** Opening DATA FOR THIS EXERCISE block **
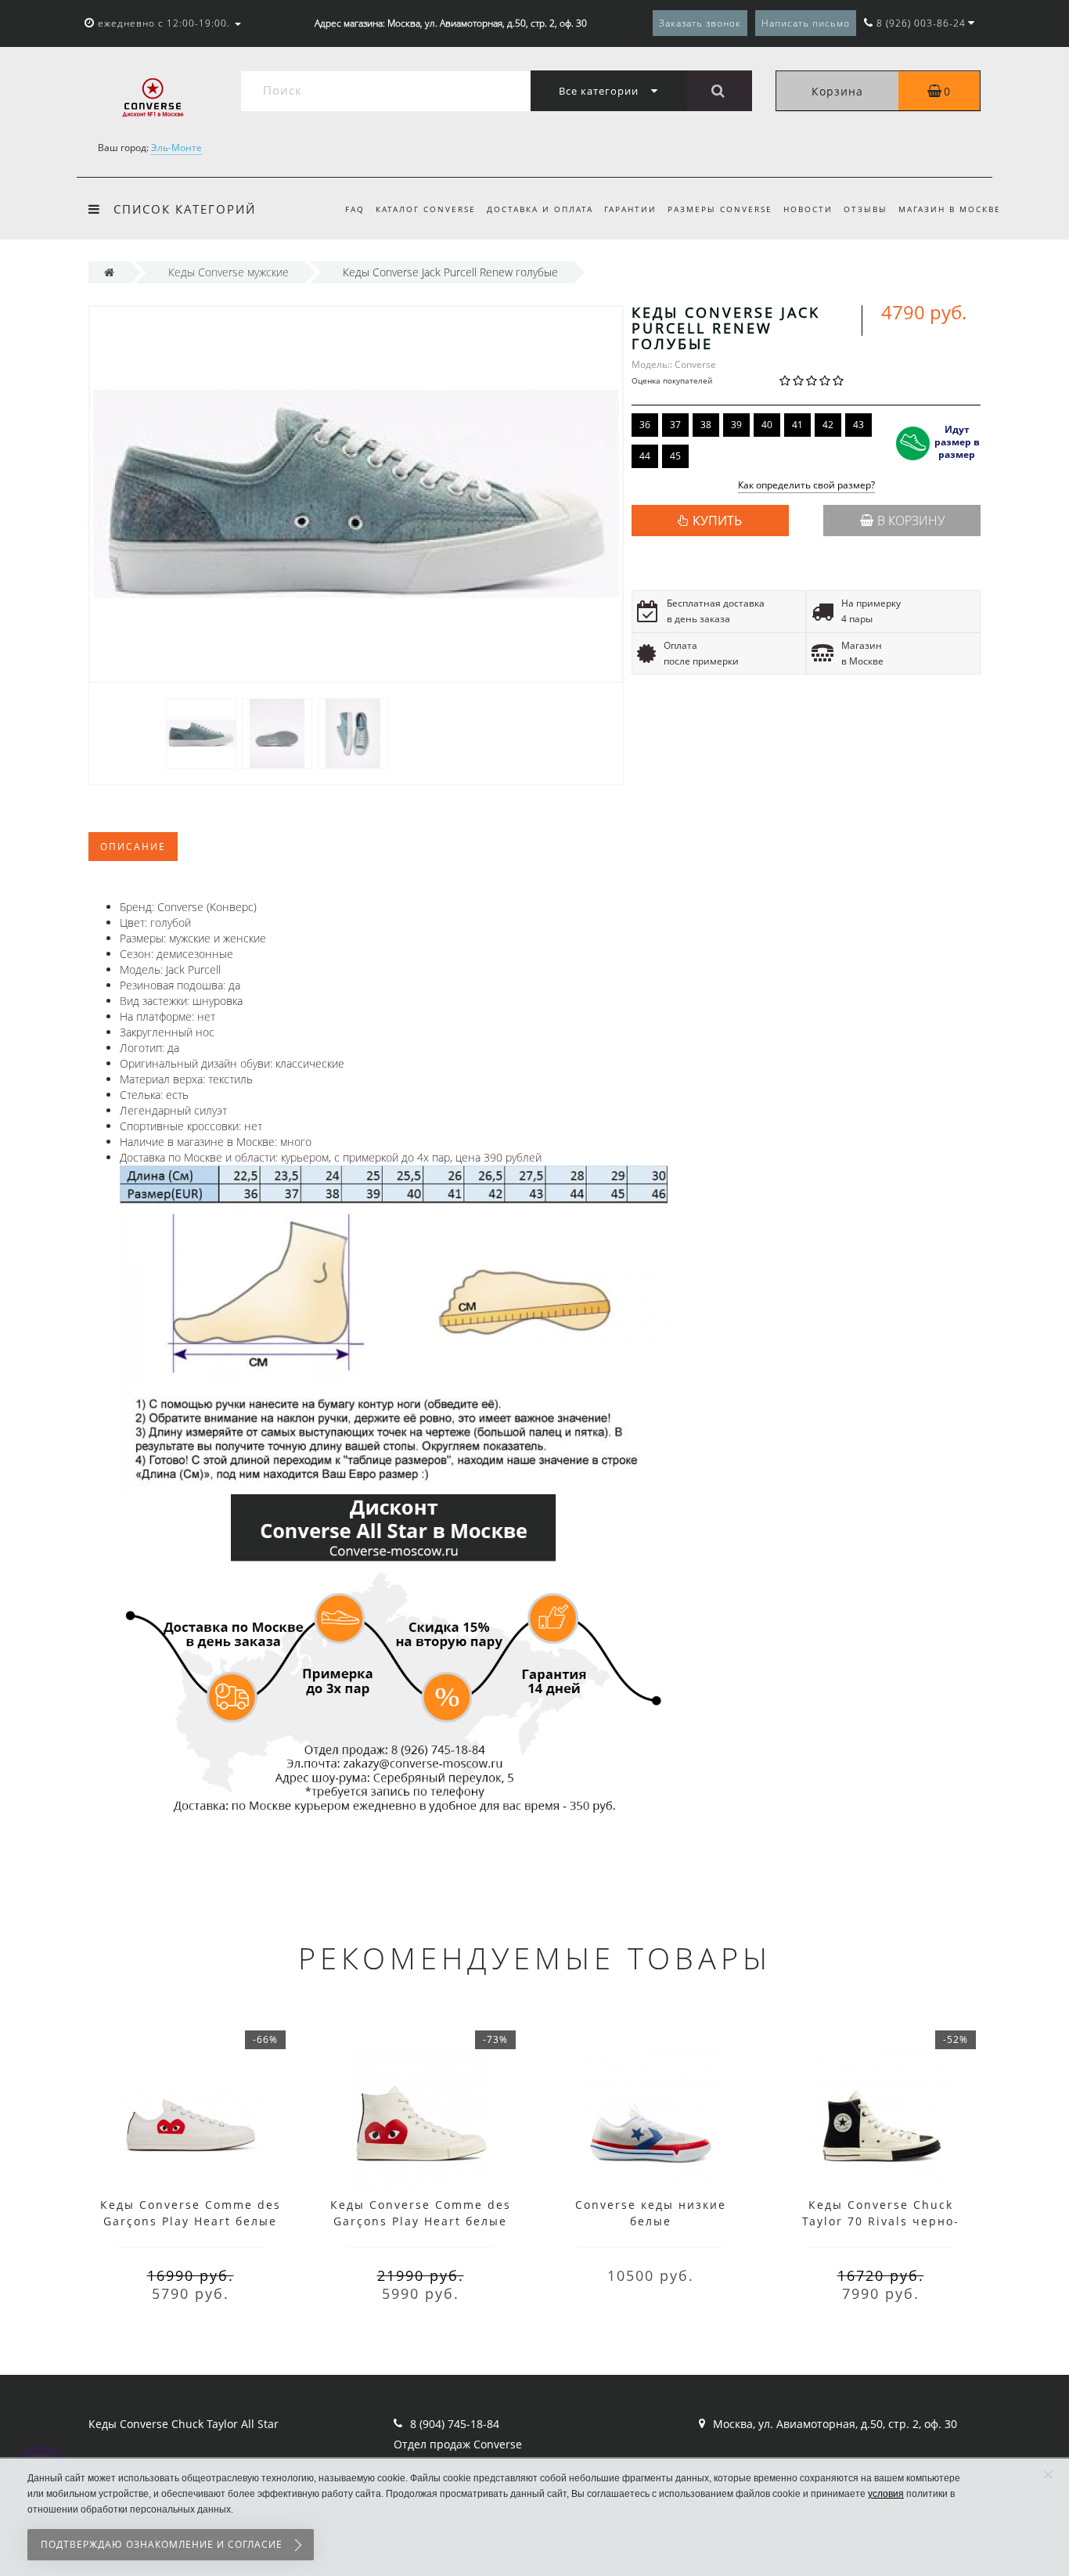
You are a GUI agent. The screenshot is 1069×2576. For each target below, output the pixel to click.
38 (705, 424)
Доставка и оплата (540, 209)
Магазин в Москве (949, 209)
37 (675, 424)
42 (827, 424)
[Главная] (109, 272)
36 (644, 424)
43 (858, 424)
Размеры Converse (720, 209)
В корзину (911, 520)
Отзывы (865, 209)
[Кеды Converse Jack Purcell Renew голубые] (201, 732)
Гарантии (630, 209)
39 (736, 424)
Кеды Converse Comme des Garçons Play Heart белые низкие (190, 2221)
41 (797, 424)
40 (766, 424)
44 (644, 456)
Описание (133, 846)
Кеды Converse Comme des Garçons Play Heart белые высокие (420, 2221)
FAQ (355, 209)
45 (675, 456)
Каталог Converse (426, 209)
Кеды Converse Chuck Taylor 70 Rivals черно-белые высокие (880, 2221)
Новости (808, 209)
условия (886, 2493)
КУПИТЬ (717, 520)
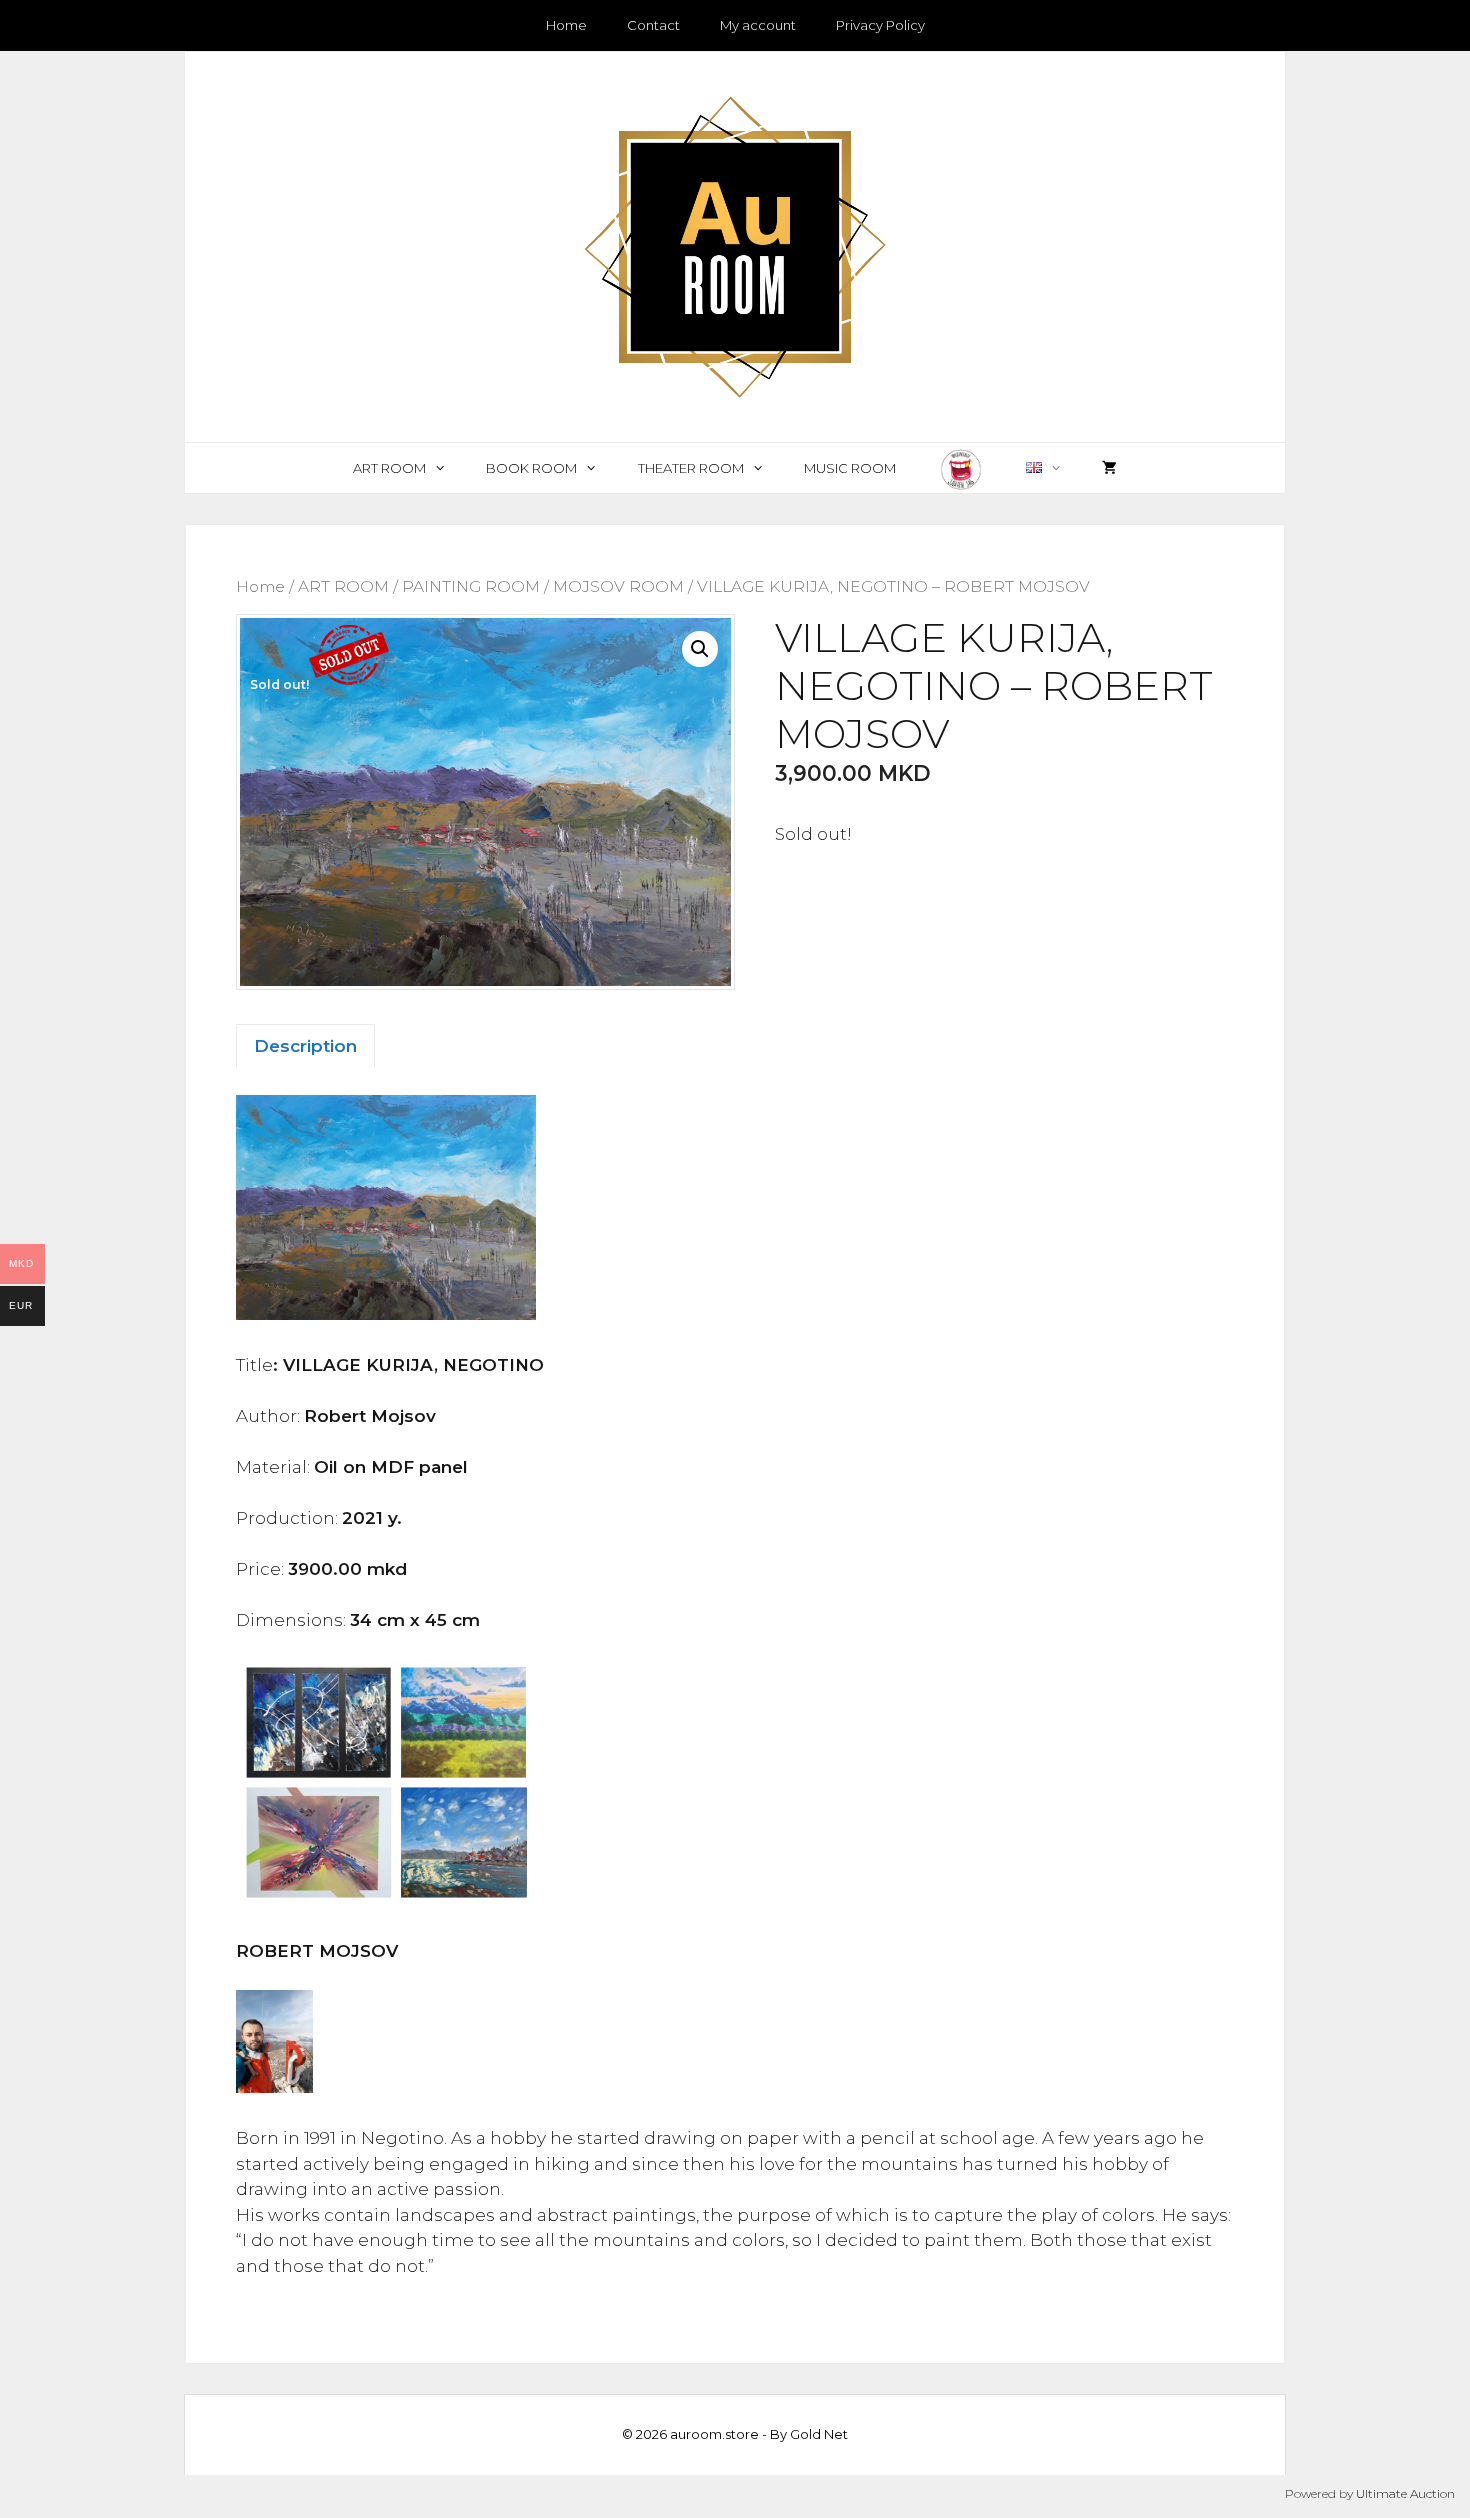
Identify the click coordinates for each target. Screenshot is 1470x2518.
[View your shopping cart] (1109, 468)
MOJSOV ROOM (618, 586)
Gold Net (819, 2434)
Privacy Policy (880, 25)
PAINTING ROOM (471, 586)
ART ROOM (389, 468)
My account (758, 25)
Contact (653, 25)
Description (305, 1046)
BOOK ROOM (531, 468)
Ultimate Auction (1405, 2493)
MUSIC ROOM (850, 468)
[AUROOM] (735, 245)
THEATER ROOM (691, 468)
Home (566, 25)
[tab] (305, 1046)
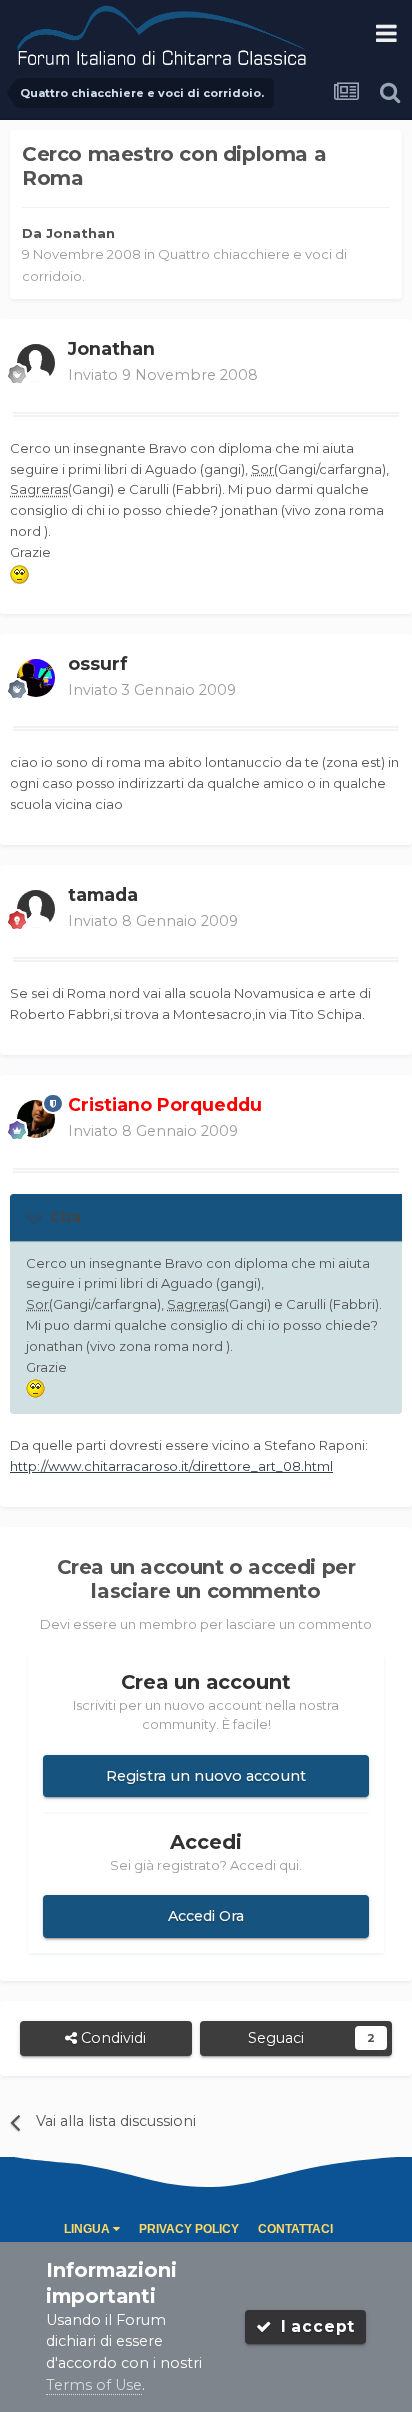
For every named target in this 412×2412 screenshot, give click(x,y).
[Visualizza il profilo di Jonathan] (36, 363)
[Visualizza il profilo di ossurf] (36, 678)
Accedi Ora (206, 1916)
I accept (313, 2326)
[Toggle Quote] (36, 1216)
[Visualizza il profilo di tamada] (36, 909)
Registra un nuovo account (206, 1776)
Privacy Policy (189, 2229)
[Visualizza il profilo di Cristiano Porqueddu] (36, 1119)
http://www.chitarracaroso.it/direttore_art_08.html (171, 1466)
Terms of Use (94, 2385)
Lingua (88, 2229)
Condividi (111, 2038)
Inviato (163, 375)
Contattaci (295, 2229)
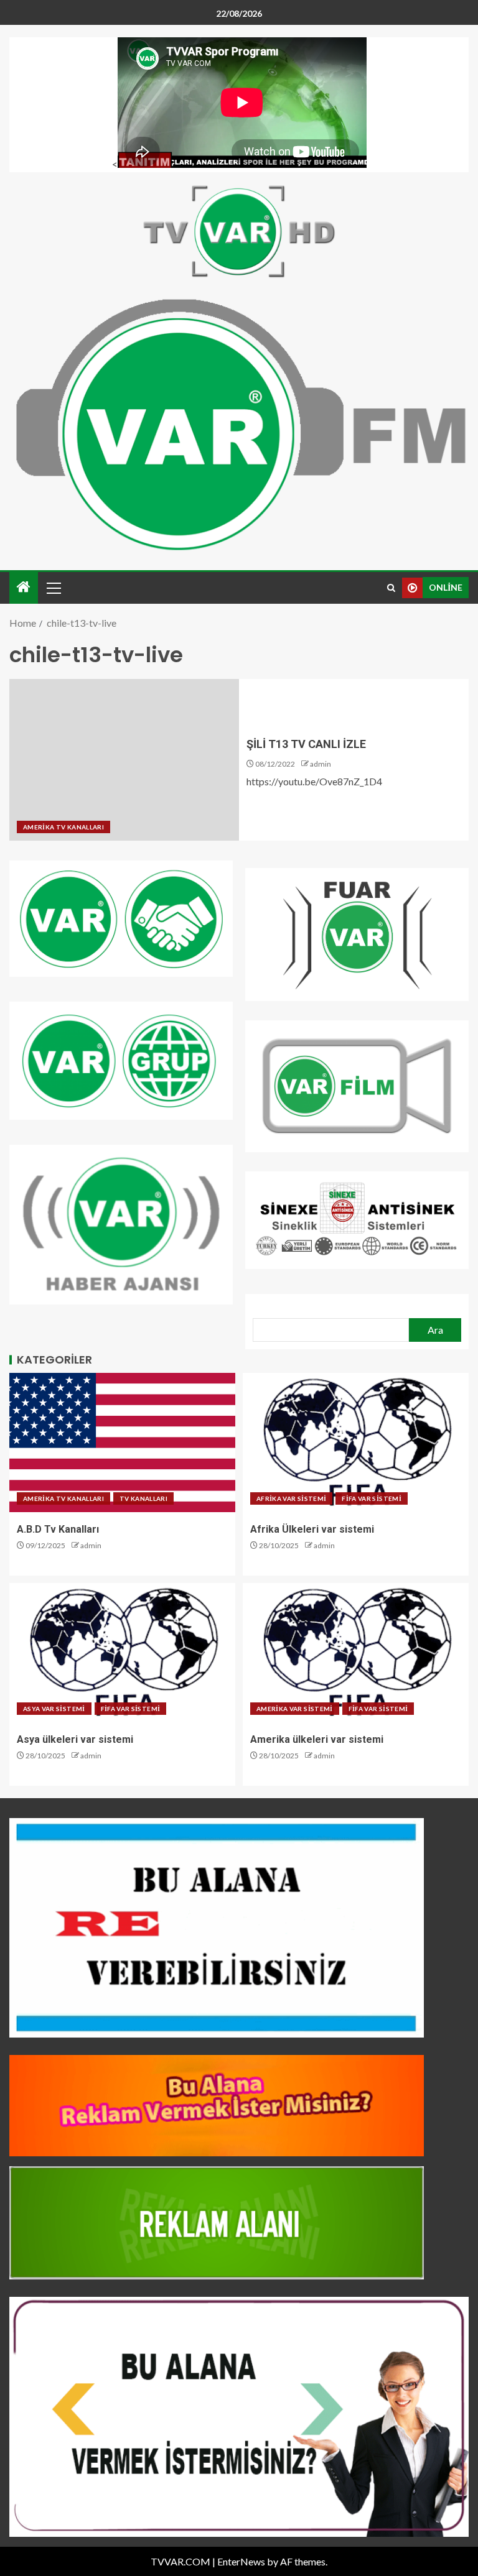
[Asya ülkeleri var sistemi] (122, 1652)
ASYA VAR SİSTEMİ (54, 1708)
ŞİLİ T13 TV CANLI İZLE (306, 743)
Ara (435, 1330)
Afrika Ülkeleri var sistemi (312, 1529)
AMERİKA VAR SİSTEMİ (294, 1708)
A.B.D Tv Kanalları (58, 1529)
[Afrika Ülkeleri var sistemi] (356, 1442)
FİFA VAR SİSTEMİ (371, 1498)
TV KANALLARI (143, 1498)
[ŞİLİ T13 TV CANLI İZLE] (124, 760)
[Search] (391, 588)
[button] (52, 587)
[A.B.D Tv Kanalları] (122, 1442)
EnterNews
** Closing DATA FOR THIS EXERCISE block **
**YOUR GOAL:**
Report back each line of the entries that holds the string "Afrika".

**EXERCISE RESPONSE:**
Afrika Ülkeleri var sistemi (312, 1529)
[Afrika Ülkeleri var sistemi] (356, 1442)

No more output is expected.